[Stored data]
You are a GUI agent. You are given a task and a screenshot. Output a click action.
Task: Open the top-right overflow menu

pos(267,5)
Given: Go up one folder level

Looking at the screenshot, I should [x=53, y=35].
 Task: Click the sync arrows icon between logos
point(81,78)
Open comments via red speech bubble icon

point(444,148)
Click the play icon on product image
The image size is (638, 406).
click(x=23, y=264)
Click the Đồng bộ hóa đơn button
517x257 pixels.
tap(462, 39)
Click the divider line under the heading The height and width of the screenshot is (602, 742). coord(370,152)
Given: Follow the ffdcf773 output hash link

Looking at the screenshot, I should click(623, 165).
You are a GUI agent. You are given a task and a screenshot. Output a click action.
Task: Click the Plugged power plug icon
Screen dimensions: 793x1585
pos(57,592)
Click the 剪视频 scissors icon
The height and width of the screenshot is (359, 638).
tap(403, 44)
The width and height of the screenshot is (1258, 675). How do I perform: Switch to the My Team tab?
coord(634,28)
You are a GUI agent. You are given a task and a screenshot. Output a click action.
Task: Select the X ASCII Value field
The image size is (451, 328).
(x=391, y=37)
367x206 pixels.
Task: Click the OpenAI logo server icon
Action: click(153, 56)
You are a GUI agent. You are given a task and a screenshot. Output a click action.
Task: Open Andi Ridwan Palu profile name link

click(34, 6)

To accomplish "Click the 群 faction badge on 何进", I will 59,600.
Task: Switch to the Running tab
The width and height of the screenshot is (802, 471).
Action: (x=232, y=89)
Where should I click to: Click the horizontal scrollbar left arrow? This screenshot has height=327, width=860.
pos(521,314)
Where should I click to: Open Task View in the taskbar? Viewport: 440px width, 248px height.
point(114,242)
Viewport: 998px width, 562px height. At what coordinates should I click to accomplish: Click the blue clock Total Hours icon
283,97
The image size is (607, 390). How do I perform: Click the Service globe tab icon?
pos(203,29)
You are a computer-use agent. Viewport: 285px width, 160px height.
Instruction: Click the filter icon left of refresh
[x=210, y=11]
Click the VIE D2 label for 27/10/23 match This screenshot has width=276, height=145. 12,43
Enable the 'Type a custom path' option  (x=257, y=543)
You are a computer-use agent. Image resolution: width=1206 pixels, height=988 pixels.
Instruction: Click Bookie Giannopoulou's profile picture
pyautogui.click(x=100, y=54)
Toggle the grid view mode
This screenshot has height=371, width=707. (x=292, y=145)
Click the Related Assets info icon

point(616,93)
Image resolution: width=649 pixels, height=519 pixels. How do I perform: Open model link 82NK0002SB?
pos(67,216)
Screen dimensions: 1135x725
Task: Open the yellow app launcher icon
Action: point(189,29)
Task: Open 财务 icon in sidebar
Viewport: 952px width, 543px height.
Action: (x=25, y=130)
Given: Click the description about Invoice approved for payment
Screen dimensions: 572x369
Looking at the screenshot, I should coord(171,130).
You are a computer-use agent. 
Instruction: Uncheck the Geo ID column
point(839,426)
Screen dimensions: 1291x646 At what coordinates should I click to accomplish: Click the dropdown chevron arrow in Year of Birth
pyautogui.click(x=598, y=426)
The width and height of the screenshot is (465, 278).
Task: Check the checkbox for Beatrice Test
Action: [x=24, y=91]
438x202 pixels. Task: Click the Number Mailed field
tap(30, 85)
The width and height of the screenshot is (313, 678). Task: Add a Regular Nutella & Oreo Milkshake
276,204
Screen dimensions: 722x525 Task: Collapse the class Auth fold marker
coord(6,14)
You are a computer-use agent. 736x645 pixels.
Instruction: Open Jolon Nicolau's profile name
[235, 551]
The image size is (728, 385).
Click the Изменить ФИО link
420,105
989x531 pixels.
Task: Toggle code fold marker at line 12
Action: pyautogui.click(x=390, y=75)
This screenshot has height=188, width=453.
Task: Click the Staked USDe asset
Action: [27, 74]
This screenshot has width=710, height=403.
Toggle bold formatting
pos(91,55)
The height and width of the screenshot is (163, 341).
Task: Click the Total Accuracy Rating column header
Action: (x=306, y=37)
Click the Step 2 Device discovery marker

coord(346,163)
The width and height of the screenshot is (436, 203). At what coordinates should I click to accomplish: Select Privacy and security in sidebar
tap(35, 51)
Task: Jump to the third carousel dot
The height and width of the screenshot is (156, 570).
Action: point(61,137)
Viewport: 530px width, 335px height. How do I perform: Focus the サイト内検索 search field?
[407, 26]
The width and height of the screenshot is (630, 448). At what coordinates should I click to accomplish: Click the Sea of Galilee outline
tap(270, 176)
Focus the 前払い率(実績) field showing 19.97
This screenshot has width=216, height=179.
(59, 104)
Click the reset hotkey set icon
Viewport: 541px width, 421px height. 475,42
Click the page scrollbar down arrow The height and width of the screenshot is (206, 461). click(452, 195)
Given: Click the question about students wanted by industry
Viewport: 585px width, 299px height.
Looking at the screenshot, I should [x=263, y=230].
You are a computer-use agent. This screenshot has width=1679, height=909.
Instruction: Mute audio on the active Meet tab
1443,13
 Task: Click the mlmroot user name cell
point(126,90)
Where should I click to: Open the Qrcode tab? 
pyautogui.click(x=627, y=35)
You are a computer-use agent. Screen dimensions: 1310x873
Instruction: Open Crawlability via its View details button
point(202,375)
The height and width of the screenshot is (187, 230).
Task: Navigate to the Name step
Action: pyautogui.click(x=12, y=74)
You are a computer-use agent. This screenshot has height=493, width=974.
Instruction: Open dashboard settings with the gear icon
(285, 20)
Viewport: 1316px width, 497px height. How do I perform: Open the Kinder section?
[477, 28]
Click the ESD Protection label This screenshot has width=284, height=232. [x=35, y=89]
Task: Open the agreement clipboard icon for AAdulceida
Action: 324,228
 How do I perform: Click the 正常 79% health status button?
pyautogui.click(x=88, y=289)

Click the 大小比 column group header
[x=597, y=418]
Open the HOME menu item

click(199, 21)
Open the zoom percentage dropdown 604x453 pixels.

» **WHAT THIS TASK INVOLVES**
Where a line of the data contains "agent", copy that line.

» **ANSWER TO THIS TASK**
You are a GUI agent. You are given a task and a screenshot. Output a click action.
You are a GUI agent. You are given a task and a screenshot. Output a click action.
You are a GUI agent. You are given a task and a screenshot. Output a click action.
You are a GUI agent. You are given a task and a screenshot. Output a click action.
You are a computer-use agent. Viewport: 285px width, 160px height.
You are a computer-use agent. Image resolution: width=1206 pixels, height=988 pixels.
You are a computer-use agent. 
You are a computer-use agent. 736x645 pixels.
You are a computer-use agent. This screenshot has width=1679, height=909.
You are a computer-use agent. Screen dimensions: 1310x873
You are a computer-use agent. This screenshot has height=493, width=974.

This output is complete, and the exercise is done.